If you spent, gave away or otherwise transferred any money or property during the year before you applied for TAFDC, DTA may say you are not eligible. DTA should not disqualify you if
- at the time of the transfer you thought you had enough left to live on for a year after the transfer,
- you spent the money on
- shelter, fuel, utilities, or food (up to the need standard for your family size), and/or
- necessary medical expenses (including health insurance premiums),
- you spent the money on transportation costs (less than $150/month), replacement or purchase of basic household furniture or appliances, repairing your dwelling, court-ordered judgments, certain government obligations like taxes, or a prepaid funeral arrangement and burial plot,
- you spent the money on expenses related to your work or education,
- you spent the money on something that is not an “extraordinary expense” (something you would not normally buy) and the amount you spent was less than 25% of your average monthly income (based on the previous six months of your income),
- you or the person who made the transfer was legally incompetent or coerced, or
- the transfer was the result of a court action. 106 C.M.R. § 204.135.

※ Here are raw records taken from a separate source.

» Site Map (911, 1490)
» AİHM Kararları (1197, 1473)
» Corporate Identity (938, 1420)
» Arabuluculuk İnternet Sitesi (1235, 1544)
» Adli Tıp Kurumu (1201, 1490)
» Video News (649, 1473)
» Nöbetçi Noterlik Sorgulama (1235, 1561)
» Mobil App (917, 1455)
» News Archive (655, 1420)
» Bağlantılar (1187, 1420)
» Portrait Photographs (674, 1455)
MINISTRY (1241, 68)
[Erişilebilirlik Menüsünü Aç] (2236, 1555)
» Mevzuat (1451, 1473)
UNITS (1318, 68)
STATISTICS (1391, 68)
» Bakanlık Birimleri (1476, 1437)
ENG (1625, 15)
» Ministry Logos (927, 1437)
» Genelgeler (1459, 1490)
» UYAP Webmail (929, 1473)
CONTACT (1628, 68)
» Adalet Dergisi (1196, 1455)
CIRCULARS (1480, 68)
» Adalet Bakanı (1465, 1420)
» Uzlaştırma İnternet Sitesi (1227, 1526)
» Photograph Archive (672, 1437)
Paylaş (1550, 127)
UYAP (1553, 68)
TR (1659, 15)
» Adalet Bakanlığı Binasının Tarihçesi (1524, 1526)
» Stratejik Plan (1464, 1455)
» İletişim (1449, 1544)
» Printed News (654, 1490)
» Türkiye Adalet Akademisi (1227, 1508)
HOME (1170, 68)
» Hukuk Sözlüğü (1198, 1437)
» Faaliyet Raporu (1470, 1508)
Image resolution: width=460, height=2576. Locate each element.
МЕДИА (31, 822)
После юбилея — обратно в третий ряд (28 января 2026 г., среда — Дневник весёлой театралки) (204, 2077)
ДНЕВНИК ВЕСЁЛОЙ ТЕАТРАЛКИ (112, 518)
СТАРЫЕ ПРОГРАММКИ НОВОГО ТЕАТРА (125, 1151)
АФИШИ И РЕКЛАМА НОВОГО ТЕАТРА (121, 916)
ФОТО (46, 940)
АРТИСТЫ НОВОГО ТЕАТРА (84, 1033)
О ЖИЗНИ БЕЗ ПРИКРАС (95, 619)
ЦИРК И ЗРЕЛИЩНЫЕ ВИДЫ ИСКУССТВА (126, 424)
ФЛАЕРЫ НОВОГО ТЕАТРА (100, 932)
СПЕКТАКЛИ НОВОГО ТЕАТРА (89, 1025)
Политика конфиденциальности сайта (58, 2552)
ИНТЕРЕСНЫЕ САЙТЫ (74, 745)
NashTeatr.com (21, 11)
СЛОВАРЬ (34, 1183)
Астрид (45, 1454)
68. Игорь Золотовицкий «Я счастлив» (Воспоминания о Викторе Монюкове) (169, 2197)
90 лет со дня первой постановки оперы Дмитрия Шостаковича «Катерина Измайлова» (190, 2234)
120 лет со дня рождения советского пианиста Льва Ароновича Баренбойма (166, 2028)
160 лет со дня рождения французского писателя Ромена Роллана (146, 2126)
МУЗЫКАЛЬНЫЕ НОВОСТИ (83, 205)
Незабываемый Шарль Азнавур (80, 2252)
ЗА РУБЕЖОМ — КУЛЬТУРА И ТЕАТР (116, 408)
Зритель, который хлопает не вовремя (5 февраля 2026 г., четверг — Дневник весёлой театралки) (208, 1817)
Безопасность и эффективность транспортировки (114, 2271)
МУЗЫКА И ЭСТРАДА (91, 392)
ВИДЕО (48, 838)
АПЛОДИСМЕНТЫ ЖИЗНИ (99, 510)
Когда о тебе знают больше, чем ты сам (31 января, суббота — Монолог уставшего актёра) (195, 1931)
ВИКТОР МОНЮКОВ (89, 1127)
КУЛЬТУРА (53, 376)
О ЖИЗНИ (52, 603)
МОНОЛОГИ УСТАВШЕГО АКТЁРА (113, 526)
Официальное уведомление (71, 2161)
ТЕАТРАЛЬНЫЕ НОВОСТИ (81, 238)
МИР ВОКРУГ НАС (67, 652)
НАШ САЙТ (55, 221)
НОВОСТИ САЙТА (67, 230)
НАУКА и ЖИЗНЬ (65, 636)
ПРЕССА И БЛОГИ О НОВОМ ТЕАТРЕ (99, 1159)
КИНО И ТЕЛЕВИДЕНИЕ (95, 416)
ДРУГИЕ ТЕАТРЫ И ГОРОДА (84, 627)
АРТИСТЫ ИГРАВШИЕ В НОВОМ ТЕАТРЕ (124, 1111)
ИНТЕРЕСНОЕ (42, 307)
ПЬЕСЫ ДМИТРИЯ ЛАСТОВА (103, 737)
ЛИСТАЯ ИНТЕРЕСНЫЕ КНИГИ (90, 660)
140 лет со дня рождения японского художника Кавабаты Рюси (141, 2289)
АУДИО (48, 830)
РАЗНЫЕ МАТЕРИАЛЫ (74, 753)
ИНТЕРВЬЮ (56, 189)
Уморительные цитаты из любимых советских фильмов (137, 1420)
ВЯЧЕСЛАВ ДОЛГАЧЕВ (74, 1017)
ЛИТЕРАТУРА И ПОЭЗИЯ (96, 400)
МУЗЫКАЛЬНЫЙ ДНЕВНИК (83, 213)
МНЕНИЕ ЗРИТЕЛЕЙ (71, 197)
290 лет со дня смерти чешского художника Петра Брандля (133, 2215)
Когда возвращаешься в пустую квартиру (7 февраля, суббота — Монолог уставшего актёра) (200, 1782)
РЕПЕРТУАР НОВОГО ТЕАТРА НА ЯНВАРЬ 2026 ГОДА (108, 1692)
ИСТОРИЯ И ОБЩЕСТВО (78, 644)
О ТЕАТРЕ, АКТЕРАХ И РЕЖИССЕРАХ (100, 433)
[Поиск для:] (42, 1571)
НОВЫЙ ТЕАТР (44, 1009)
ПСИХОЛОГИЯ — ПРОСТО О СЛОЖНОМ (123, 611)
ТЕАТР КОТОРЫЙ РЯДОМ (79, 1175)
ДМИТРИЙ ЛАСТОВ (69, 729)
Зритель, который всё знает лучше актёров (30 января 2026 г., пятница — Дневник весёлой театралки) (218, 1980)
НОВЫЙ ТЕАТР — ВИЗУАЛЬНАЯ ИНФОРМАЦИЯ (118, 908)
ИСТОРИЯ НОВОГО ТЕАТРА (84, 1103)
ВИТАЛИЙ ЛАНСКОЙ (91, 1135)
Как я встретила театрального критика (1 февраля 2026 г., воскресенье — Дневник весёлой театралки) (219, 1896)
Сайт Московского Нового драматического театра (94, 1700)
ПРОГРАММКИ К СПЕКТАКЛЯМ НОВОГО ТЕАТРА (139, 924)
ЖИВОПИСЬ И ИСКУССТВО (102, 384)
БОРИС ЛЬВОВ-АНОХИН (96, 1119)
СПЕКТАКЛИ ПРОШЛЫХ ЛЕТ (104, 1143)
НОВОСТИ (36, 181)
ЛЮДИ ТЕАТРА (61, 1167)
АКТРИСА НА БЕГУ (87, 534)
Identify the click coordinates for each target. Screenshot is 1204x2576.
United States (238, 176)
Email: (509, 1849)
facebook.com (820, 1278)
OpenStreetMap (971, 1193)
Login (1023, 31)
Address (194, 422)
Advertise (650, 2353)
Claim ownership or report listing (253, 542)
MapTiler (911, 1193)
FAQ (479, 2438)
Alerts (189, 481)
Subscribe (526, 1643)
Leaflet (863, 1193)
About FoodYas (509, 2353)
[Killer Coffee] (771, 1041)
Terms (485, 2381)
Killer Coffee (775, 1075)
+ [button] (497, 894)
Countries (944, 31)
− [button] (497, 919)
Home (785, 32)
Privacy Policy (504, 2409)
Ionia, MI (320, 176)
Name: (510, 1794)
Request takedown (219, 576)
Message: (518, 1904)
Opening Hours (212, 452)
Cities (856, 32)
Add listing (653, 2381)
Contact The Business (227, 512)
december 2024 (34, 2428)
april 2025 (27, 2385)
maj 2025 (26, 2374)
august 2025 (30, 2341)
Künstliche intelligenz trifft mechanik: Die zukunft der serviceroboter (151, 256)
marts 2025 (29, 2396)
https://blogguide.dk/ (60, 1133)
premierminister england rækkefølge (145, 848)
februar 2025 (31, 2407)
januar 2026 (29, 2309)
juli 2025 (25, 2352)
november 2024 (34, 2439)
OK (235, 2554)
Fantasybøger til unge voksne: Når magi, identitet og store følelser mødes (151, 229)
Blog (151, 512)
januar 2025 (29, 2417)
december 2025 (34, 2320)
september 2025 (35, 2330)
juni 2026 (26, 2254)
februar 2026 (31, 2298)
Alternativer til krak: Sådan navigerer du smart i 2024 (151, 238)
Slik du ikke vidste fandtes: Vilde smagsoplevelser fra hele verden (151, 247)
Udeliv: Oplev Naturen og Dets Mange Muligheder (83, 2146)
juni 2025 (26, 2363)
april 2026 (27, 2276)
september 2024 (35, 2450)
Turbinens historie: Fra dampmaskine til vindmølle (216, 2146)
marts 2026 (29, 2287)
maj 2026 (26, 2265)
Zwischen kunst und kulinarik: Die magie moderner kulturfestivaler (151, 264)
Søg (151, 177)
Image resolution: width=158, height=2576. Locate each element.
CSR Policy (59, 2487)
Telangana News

- DTA should only count the amount of money you spent or transferred that exceeds the $2,500 TAFDC asset limit (in combination with the other countable assets you had at the time).
- An irregular expense is not necessarily “extraordinary.” For example, one-time moving expenses are not extraordinary.
- DTA may try to apply the transfer of assets rule to recipients whose assets go over the $2,500 limit. See DTA Operations Memo 2014-57 (Oct. 10, 2014). This may be illegal. Check with an advocate if this happens to you.
- The transfer of assets rule is often very unfair and may be illegal. Check with an advocate for legal help if DTA says you are not eligible because of the transfer of assets rule.